Colonialism Isn’t Just a River in Egypt, You Know: “A Fan’s Notes”

Colonialism Isn’t Just a River in Egypt, You Know: “A Fan’s Notes” April 12, 2014

on white supremacy as a form of “I like thinking about it” addictive denial. All the racial stuff in this book is really fascinating. IMO this specific passage gains power from the cartoonishness of the black characters–they’re fantasy figures dancing through the sickened imaginations of the (also cartoony) white man–although at least one of the black characters in AFN is only as cartoonish as the whites. Anyway there’s so much in this passage about the nature of white racial fantasy, addiction, imagination generally; about despair and how easily it turns outward, about self-aggrandizement and how easily it interlaces with self-hatred; I love the layers of dreaming (“reality” just means the topmost layer of fantasy) and the sense of being righteously yet pointlessly set apart.

For fifteen years I carried a recurring vision of myself.
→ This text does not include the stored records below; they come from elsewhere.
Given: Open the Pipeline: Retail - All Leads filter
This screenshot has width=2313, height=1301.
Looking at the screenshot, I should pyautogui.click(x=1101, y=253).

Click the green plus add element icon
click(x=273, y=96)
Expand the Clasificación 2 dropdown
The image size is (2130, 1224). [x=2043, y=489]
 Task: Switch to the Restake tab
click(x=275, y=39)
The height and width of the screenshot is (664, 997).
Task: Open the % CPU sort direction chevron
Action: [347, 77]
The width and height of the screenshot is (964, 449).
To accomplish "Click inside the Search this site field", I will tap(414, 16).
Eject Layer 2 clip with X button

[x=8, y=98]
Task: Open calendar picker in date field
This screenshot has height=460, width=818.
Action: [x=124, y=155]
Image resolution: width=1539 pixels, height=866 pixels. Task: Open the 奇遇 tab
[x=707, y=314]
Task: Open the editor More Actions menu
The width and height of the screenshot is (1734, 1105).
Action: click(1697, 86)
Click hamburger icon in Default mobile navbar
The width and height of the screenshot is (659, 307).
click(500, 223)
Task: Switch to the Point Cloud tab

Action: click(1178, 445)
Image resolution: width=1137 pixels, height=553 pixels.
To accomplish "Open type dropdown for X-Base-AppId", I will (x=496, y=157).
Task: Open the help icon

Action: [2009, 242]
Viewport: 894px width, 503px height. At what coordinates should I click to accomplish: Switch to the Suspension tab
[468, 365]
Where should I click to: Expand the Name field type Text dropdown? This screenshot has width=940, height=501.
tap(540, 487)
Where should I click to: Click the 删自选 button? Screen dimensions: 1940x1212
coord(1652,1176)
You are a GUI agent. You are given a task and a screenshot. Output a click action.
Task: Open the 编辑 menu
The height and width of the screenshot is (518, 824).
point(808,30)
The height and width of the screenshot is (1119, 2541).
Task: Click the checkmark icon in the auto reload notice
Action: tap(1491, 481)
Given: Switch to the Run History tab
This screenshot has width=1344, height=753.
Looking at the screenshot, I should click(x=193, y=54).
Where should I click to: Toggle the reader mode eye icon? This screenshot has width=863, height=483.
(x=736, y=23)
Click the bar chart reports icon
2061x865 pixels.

I was somewhere in Africa (Rhodesia?), sitting in a rocking chair on the screened verandah of an imposing, two-storied clapboard building of brilliant white, an English colonialists’ club. My hair was neatly trimmed, my face tanned and clean-shaven. Wearing a Palm Beach suit so snowy it glistened, I also had on a pale-blue shirt, a regimental necktie of maroon and gold, and immaculate white patent-leather Oxfords. In my right hand I held a tall iced drink whose cloudy, perspiring, and thinly cylindrical glass I brought infrequently and abstractedly to my lips, to take there the most absurdly delicate sips. My expression was ironical. In it there was a suggestion of amusement, directed, it seemed, as much against myself as against anything or anyone about me, as though I were taking myself not quite seriously, cum grano salis.

Nobody at the club knew who I was. Or where I came from. Or for that matter even the sound of my voice. There was a time when English voices had invited me to sit at bridge or to exchange my name for theirs; but to these discreet overtures I had neither responded nor looked up from my interminably rocking chair. After a time everyone ceased to bother with me and I became a human fixture on the screened verandah, rocking, silent, sipping, enigmatic. In the expansive, cool rooms behind me I heard the bidding of bridge–two hearts, pass, three spades; heard the talk of cricket; heard the khaki-shorted, mustachioed gentry ordering their scotch and sodas. Over the wide lawns, to my left, the young folks, their sturdy legs glistening in the sun, played at tennis and swam in a great blue-green pool, shouting gaily to one another. The timbre of their voices was euphorically English, so soothing and civilized. From in front of me, indeed from all about me–from out there in that vast and harshly beautiful land–came still another sound, one compounded of suffering and rage and humiliation. The latter was, of course, the sound of Black Africa; and my irony, my amusement, my infuriating smugness were caused in no small measure by the knowledge that I was apparently the only one who heard this other sound. It was as if those others were deaf. Or dead. They played at bridge and tennis, they talked cricket and sipped at scotch and sodas; and a young girl, ready to dive, stood poised on a board above the blue pool, her thighs in the sun so lovely that one wanted to transform the vision to find one’s head resting in her maidenly lap. Constantly one yearned to dispel the reality in favor of the idyllic. But then that other sound would come, that wail.

For the life of me I could never fathom why I did not get up and walk away before it was too late. The augurs were unmistakable. Occasionally the din grew to an almost clanging howl (I peeped about to see if anyone was hearing: alas!), a great anguished wail signaling the world’s modification, regroupings, new beginnings. Still I remained glued to my chair.